Kontrol edilebilen, istismar düzeyi ayarlanabilen dinsel hassasiyetlerin, her türden otoriterliğe destek aparatına dönüştürülmesi, yeni bir keşif sayılmaz. Devletçi otoriterliğin, otoriter konsolidasyonun, totaliter hülyaların, her türden kutuplaştırma ve kimlik siyasetinin, faşizan momentin en verimli sembolleri buralardan devşiriliyor. Çok alakasız ihtiyaçlar için “dava” görevleri buradan çıktı. Soğuk Savaş döneminde, “haçlı filolarını” korumak için tekbirlerle solcu avına kalkanlar böyle tedarik edildi. Her önemli sorunun, ezilmişliğin, sömürünün, eşitsizliğin güvenlikleştirilmesi böyle sağlandı. En temel hak taleplerinin, en haklı itirazların, “devletimin yanındayım” diyerek karşısına dikilirken, milliyetçi-maneviyatçı kalabalık hep el eleydi. 12 Eylül’ün devlet ve siyaset tasarımının arkasına “Türk-İslam Sentezi”ni koyan ve yurt gezilerinde ayetler okuyan generaller de, bu araçsallığın peşindeydi. Güçlü devlet için gerekli “istikrarı” tehdit eden her şeye düşmanlığın bitmez kaynağı buradaydı. Uydurdukları sentez bu kadar plastik olmasa, Turgut Sunalp yerine ahaliye benzeyen birine güvenebilselerdi ve Özal da her ne yapacaksa onlarla birlikte yapsaydı, aranan “istikrar” için 40 sene beklenmesi gerekmeyecekti. “İçerde bize karışmayın, dışarda istediğinizi yapalım” denilen Batı, o zaman da “tamam” demişti zaten.

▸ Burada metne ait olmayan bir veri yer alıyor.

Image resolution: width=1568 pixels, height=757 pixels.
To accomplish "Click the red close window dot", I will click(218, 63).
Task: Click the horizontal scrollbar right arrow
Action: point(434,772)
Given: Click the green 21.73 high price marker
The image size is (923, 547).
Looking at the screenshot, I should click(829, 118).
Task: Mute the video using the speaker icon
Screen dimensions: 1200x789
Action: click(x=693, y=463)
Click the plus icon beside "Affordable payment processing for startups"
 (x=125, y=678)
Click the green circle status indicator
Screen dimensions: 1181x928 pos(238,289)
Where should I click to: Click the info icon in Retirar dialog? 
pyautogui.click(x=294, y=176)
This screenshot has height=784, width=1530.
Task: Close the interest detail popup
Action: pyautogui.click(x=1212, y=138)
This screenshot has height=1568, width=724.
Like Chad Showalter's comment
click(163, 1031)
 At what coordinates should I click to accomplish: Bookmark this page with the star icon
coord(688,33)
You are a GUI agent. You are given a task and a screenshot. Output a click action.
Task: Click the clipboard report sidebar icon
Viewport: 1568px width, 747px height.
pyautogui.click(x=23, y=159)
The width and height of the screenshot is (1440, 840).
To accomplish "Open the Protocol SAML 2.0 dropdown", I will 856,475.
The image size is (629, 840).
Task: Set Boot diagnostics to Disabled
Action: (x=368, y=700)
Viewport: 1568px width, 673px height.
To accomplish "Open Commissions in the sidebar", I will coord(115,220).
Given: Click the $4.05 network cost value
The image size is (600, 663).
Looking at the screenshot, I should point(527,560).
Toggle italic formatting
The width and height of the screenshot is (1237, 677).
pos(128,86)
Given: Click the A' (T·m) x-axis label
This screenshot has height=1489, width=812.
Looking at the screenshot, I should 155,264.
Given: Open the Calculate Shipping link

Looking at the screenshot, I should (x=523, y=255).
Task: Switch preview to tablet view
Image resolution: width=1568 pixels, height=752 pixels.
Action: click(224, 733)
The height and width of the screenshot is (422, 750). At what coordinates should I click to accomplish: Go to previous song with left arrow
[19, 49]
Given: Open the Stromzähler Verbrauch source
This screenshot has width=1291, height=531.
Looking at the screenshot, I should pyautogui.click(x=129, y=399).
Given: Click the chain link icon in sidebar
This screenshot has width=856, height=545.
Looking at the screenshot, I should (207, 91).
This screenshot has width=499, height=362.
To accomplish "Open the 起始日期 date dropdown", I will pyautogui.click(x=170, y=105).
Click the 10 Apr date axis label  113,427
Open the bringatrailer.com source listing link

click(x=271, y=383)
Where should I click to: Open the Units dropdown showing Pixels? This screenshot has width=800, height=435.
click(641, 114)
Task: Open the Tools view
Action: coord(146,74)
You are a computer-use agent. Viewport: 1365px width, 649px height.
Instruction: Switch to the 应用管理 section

50 yıldır “fikrini” sık sık iktidara göndermiş bir geleneğin temsilcisi olan Bahçeli, dünyaya ve ülkesine nizam verecek “devlet” tasavvurunun arkasına –koyu bir milliyetçiliğin yanında- elverişli bir “gericiliği” koymakta sakınca görmüyor. Tıpkı, tek muhatapla kurdukları ilişki sayesinde rahatsızlık veren ayak bağlarından kurtularak kârlarını artıran patronlar gibi; pazarlık yapmak için kime telefon açacağını bilmeyi yeterli sayan dış güçler gibi; reformlarla uzaya çıkmaya hazırlanan TBB Başkanı gibi; iktidarı biz yönetiyoruz havası basmayı seven “Avrasya distribütörleri” gibi; “devlet benim” demenin dayanılmaz hafifliğiyle donanmış güvenlik bürokrasisi gibi; darbe girişimini tankların egzozuna tıkanan atletlerin önlediğini kabul eden askerler gibi. Siyaset, demokrasi ve hukuk olmadan memleket idare etmek; Türk ve Müslümanlardan ibaret veya onlar için çizilmiş sınırlara itaatle sorumlu “vatandaşlar”; “vehmedilen öneme” uygun karşılıkların alındığı bir “dünya nizamı”, eski ve güçlü bir rüya. İktisadî ataklar için siyasî liberalizasyon gerektiği tezinin ömrü uzun olmuyor. “Bolluk” bittiği anda, gücün ve kazancın devamı için istikrarın daha lüzumlu olduğu hemen hatırlanıyor, yelkenleri şişiren rüzgar kesilince “istikrar motoruna” dönülüyor. Elbette bunu ilk hatırlayanlar ve bu motora benzin temin etmeleri gerektiğine ikna olanlar, kaybedecekleri güç ve kazançları olanlar.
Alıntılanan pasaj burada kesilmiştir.